→ SÉRIE D'EXERCICES
1) Indiquez si chacune des affirmations suivantes concorde avec l'extrait, en répondant par oui ou par non et en citant à l'identique les mots de l'extrait qui tranchent : (a) les partisans du « laisser faire-laisser aller » jugent ce phénomène difficile à juguler ; (b) l'extrait présente « escorting » comme un terme espagnol ; (c) selon ces partisans, le fait que le phénomène s'effectue sur le net le rend facile à quantifier.
2) Imprimez sans rien changer tout ce qui, dans l'extrait, va de « Bien-sûr, les partisans » jusqu'à « se prostituent ? ».

→ EXTRAIT DU TEXTE
.....
Bien-sûr, les partisans du « laisser faire-laisser aller » diront que ce phénomène est difficile à juguler car il touche à la vie privée des individus, à leur liberté de disposer de leur corps… Ils ajouteront également que ce phénomène d’escorting (nom anglais politiquement correct pour prostitution) est impossible à contrôler et à quantifier car il s’effectue sur le net.

Allons-nous longtemps continuer à croire ces discours fleuve qui ne font que masquer une crise importante de notre fonctionnement républicain ? Au nom de la société de consommation et de l’information numérique, la France va-t-elle encore longtemps tolérer que ses étudiants se prostituent ?
.....
→ DONNÉES FOURNIES
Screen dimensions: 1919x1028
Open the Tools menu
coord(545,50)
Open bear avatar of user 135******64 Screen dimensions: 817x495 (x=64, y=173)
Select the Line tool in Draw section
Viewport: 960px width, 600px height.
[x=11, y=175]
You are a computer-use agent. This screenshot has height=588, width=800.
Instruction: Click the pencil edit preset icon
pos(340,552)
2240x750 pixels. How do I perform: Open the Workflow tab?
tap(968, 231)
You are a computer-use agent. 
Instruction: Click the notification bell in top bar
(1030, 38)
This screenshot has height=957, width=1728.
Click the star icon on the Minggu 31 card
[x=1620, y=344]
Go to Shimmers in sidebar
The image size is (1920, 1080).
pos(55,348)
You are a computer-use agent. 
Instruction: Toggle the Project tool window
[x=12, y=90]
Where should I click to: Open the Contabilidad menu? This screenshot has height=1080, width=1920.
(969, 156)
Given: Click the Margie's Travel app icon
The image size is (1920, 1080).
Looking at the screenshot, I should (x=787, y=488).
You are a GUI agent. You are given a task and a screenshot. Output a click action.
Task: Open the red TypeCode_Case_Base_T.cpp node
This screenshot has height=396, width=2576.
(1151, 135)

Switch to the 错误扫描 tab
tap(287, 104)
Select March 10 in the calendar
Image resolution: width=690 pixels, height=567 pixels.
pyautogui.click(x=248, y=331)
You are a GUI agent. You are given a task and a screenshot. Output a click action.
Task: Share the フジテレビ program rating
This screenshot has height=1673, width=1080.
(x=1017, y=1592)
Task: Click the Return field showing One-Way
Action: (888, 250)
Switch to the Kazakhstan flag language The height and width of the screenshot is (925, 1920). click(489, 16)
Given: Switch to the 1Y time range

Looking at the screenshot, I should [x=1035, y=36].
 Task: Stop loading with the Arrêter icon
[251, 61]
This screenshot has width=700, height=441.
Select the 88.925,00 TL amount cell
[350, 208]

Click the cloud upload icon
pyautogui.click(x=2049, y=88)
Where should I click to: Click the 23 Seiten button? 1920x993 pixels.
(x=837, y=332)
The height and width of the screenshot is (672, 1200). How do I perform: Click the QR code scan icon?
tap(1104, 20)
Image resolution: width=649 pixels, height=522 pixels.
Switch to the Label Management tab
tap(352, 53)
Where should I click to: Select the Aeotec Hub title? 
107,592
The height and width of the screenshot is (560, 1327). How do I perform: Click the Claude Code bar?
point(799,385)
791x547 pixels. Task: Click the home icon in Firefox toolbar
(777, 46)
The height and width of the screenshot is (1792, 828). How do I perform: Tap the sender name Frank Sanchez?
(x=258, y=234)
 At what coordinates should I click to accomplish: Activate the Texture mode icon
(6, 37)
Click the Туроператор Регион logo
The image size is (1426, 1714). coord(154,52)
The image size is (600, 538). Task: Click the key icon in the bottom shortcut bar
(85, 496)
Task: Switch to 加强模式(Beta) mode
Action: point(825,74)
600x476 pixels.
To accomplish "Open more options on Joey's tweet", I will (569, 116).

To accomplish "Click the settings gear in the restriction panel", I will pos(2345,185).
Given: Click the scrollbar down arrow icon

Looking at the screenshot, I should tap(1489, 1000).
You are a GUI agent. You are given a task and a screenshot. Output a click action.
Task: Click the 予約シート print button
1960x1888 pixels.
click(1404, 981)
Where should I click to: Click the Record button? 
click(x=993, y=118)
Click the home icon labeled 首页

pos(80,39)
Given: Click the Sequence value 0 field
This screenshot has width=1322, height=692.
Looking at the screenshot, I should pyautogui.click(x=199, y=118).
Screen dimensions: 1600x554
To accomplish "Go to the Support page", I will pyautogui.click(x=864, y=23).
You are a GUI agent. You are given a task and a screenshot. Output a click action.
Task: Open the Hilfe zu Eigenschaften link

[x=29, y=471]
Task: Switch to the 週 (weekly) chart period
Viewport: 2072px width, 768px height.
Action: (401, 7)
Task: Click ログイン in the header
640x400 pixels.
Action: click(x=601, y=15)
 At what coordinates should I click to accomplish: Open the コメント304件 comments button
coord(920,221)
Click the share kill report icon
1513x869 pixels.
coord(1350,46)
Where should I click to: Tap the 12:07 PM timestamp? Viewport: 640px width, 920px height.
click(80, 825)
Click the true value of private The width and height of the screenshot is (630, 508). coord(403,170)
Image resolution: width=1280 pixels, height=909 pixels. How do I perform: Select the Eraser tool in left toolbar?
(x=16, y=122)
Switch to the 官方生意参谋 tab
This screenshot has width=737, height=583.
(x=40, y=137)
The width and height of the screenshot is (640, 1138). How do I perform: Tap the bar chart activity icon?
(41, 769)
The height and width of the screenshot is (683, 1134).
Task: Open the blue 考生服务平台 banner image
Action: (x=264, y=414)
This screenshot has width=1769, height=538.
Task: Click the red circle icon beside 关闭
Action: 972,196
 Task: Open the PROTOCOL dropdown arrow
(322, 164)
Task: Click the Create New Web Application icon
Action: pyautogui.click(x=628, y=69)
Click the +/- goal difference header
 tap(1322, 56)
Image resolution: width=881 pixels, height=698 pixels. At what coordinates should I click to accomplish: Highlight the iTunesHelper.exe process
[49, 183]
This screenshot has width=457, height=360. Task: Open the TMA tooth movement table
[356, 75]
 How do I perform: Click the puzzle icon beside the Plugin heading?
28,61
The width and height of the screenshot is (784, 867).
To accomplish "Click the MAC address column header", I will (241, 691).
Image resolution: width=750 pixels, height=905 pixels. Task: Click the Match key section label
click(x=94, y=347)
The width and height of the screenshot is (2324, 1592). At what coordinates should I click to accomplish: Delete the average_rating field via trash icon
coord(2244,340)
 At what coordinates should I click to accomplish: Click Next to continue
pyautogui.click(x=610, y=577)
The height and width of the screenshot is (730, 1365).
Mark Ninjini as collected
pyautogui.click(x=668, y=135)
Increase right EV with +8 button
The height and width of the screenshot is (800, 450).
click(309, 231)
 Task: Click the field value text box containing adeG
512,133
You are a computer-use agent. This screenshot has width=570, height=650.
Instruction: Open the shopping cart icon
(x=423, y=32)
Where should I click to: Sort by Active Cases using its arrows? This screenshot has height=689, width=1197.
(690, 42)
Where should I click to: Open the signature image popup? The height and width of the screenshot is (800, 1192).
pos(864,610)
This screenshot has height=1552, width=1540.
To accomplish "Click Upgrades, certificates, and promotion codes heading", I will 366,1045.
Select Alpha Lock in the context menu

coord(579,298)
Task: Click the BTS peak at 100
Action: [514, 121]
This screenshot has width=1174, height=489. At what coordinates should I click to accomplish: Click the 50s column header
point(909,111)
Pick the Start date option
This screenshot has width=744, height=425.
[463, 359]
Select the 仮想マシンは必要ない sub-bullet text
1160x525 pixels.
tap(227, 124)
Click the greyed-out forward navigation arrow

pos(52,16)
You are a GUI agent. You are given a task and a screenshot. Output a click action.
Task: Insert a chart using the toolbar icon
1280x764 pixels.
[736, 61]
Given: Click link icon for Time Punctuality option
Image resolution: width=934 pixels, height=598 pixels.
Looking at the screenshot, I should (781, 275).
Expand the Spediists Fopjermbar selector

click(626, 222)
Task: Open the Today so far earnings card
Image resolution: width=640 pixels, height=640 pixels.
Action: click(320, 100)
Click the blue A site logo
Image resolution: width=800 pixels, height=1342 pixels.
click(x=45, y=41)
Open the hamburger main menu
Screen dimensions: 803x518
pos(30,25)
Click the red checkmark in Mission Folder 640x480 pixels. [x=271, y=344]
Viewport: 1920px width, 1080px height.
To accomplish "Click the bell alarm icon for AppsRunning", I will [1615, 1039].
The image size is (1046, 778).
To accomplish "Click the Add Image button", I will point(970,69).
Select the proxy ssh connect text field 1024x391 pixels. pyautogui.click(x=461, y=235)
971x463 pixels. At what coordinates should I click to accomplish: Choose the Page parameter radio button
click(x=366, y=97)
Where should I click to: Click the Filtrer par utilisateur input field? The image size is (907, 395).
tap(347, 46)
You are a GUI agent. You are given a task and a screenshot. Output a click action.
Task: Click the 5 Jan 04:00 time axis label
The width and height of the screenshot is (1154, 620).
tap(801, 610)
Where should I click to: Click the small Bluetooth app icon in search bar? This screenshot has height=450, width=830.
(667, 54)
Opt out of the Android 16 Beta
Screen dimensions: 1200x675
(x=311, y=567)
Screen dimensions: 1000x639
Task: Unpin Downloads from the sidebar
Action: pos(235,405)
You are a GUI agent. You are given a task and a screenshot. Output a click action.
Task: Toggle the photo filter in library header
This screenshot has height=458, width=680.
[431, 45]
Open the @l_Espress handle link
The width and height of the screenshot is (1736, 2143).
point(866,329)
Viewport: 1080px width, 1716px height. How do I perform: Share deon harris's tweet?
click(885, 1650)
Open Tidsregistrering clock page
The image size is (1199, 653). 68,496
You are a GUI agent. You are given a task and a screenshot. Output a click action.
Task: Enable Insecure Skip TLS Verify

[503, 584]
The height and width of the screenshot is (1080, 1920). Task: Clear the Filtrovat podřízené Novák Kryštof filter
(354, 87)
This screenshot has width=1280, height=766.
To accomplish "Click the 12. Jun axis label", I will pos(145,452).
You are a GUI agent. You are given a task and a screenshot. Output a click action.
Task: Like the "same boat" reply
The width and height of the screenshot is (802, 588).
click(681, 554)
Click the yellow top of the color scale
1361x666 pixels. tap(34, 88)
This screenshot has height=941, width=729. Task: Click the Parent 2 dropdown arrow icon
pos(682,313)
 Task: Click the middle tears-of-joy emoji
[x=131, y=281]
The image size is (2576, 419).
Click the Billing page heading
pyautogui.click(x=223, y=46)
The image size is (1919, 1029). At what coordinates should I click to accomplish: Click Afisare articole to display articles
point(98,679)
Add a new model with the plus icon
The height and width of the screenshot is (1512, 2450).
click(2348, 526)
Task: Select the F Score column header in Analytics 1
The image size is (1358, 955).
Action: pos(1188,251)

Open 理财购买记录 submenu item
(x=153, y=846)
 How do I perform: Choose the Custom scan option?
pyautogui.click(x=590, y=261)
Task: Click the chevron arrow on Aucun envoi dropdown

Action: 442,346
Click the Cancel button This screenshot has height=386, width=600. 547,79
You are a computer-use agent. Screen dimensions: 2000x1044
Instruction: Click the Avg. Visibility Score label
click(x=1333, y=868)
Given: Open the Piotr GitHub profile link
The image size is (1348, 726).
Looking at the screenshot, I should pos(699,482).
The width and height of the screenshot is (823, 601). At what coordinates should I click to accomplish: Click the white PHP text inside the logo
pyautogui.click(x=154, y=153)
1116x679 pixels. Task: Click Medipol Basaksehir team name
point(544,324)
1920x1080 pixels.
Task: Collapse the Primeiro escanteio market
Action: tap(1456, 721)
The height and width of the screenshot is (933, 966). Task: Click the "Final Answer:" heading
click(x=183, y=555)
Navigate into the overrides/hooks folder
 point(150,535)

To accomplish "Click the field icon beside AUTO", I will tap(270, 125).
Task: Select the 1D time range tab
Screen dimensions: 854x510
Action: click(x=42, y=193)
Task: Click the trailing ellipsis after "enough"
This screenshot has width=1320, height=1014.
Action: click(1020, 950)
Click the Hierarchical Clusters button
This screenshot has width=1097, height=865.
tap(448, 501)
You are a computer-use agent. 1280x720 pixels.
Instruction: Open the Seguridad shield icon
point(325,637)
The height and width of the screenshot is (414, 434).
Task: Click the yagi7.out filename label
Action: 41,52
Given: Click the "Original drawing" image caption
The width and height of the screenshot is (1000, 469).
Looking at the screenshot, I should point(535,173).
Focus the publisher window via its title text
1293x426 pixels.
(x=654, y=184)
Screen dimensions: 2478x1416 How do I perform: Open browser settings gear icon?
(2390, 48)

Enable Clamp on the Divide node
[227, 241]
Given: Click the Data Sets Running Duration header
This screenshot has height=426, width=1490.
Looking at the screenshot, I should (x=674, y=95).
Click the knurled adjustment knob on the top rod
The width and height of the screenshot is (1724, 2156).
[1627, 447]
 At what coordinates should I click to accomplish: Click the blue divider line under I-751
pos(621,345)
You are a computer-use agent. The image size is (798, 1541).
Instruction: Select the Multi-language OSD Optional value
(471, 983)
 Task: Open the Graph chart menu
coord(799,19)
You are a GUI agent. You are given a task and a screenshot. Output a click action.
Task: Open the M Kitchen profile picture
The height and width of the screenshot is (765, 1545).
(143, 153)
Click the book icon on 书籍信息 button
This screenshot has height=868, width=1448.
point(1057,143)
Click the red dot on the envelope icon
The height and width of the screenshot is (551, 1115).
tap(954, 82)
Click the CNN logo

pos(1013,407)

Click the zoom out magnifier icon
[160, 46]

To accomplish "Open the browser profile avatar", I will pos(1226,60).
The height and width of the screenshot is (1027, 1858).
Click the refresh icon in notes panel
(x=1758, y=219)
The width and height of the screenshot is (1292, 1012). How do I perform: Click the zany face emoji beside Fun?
.....
→ RÉPONSES AUX EXERCICES
1)
(a) Oui : « ce phénomène est difficile à juguler car il touche à la vie privée des individus »
(b) Non : « nom anglais politiquement correct pour prostitution »
(c) Non : « impossible à contrôler et à quantifier car il s’effectue sur le net »

2)
Bien-sûr, les partisans du « laisser faire-laisser aller » diront que ce phénomène est difficile à juguler car il touche à la vie privée des individus, à leur liberté de disposer de leur corps… Ils ajouteront également que ce phénomène d’escorting (nom anglais politiquement correct pour prostitution) est impossible à contrôler et à quantifier car il s’effectue sur le net.

Allons-nous longtemps continuer à croire ces discours fleuve qui ne font que masquer une crise importante de notre fonctionnement républicain ? Au nom de la société de consommation et de l’information numérique, la France va-t-elle encore longtemps tolérer que ses étudiants se prostituent ?